Imagine a stock exchange where thousands of orders flood in every second. Multiple backend systems need to see every single order at the same time — the matching engine, the risk monitor, the trade logger. These systems run as separate programs (processes) on the same machine.

The challenge: how do you get a message from one program to all the others as fast as physically possible?

Traditional approaches like network sockets, pipes, or message queues all go through the operating system kernel, adding microseconds of delay per message. In trading, where a single microsecond can mean the difference between profit and loss, that overhead is unacceptable.

This project bypasses the OS entirely. It places a shared data structure directly in memory that all processes can read and write to — no kernel, no locks, no waiting in line. The result is message delivery in hundreds of nanoseconds instead of tens of microseconds.

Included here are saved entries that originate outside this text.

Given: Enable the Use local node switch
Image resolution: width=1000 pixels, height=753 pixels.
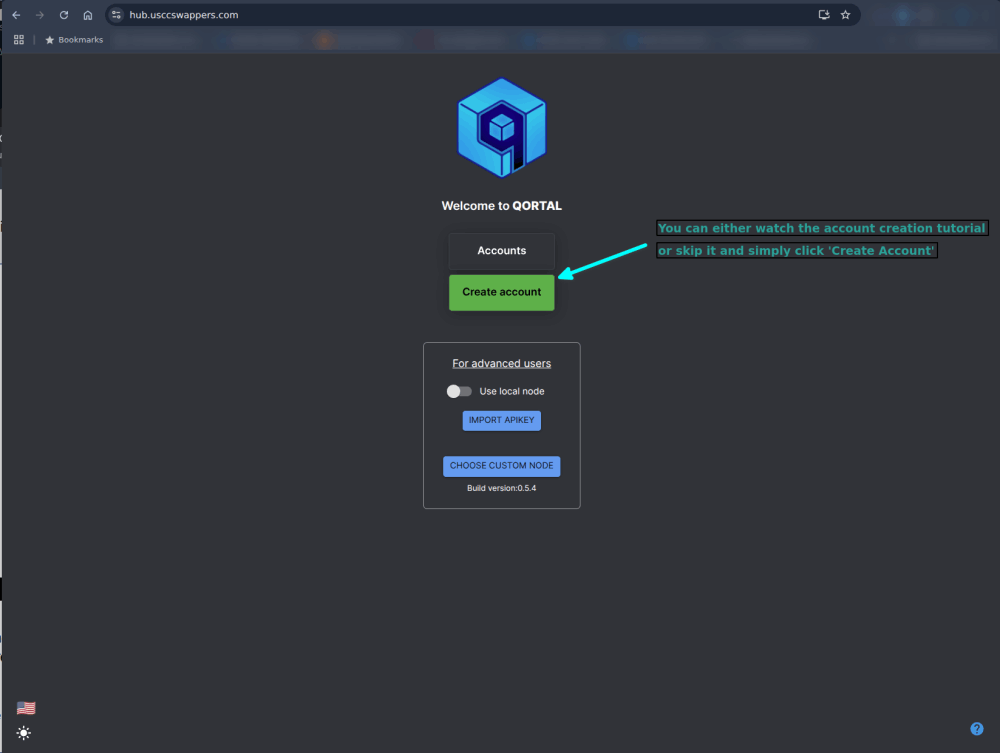Looking at the screenshot, I should (x=459, y=391).
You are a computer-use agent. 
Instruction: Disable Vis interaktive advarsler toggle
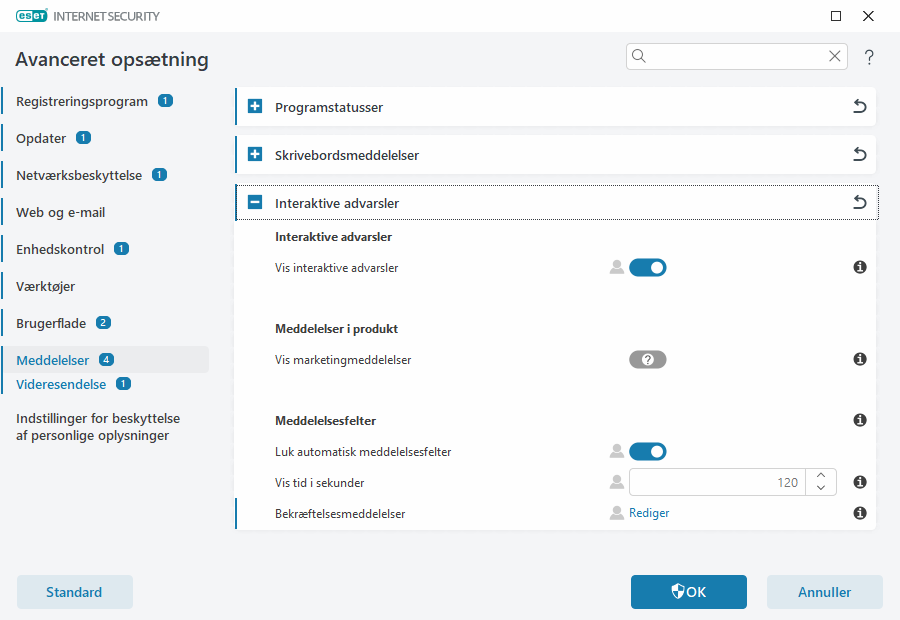[647, 268]
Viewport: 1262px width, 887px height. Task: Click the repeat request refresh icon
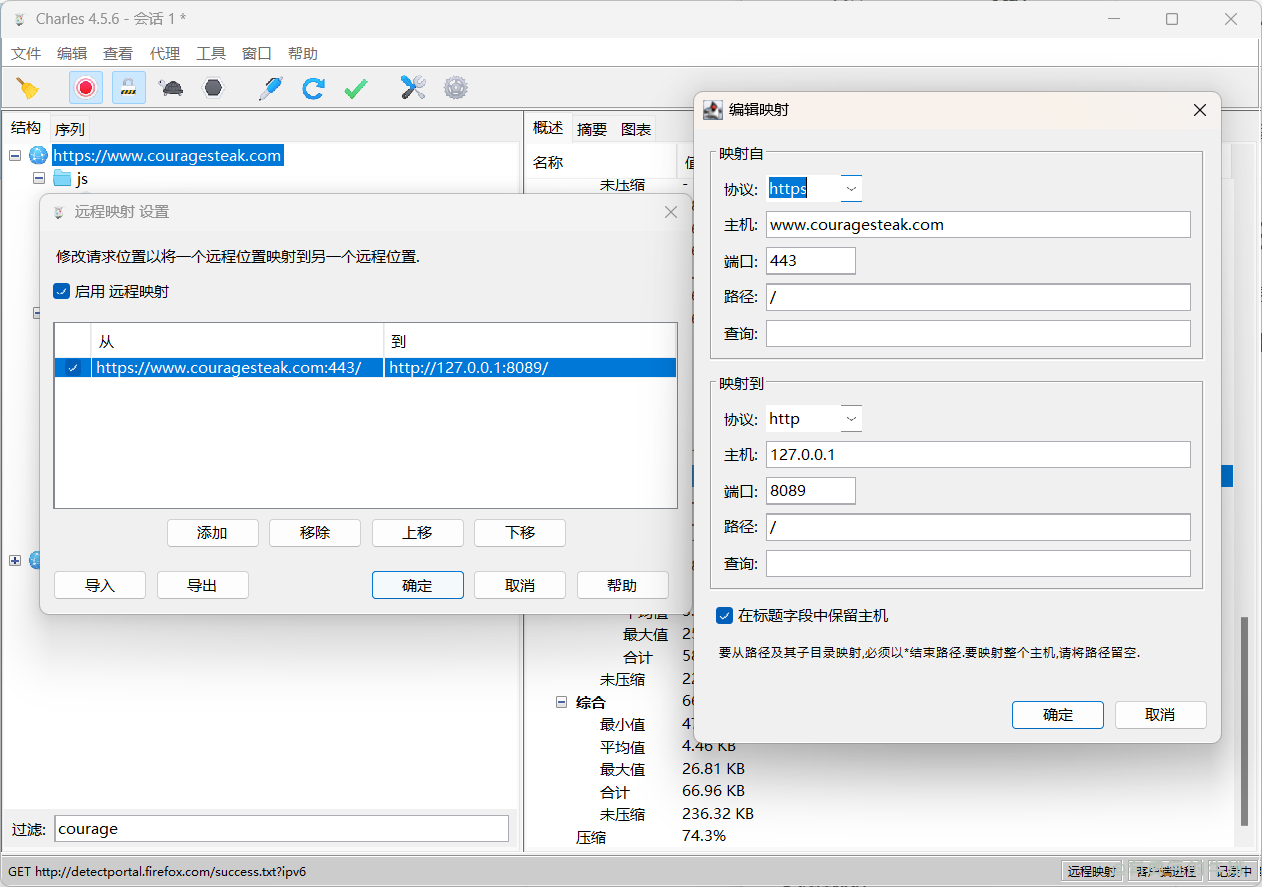pyautogui.click(x=313, y=88)
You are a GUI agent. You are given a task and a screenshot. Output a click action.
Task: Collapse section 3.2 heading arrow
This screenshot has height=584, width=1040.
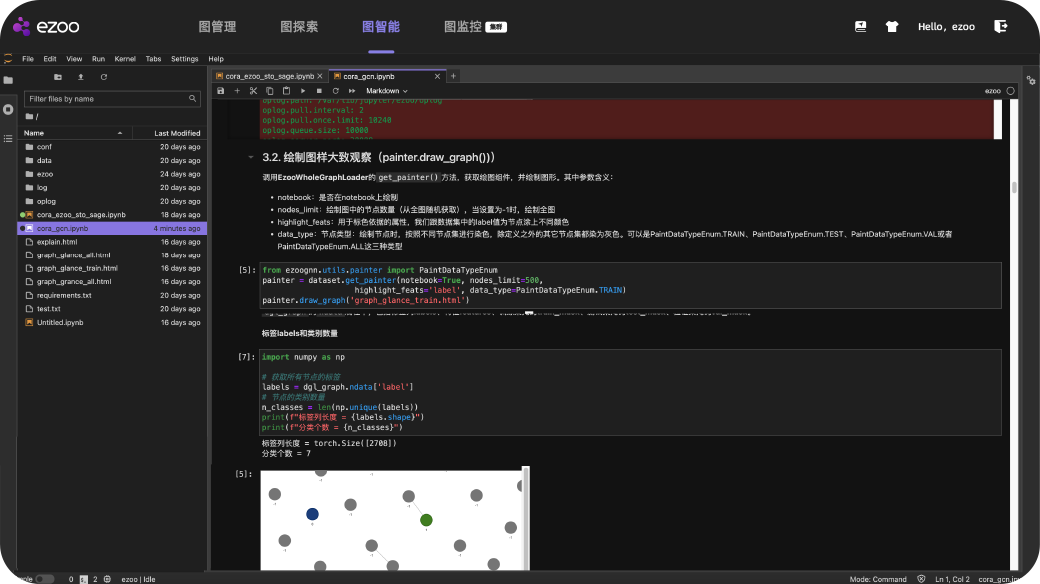pos(250,158)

But raw speed creates a new problem: if there's no data flowing, every consumer burns 100% of a CPU core just checking "is there a message yet?" over and over. This project solves that with adaptive wait strategies — consumers spin at full speed when data is flowing, then gracefully back off to sleeping when the stream goes quiet, waking up instantly when new data arrives.

For Engineers

This is a lock-free SPMC ring buffer mapped into POSIX shared memory (shm_open + mmap) for zero-copy, zero-syscall IPC in the hot path. Key design decisions:

• Atomic sequence-based coordination: Each ring slot carries an atomic sequence number. The producer writes data then publishes via store(release); consumers poll via load(acquire). This acquire-release pairing establishes happens-before ordering without locks or fences.
• Cache-line isolation: Every Slot, ConsumerSlot, and Sequence is alignas(64) to eliminate false sharing. No two independent atomic variables share a cache line.
• Bitwise index computation: Ring size is constrained to a power of two, enabling seq & (size - 1) instead of modulo — a single AND instruction with no branch.
• Lazy minimum-sequence caching: The producer caches min_consumer_seq_ and only rescans all consumers when the fast-path check suggests the ring is full, amortizing the O(n) scan.
• Discriminated union messages: A MessageType enum + anonymous union avoids vtable indirection, std::variant overhead, and dynamic allocation. The Message struct fits in a single cache line and is trivially copyable across process boundaries.
• Adaptive wait strategies: Pluggable WaitStrategy interface (BusySpin, Yielding, Blocking) allows consumers to trade latency for CPU efficiency depending on deployment requirements.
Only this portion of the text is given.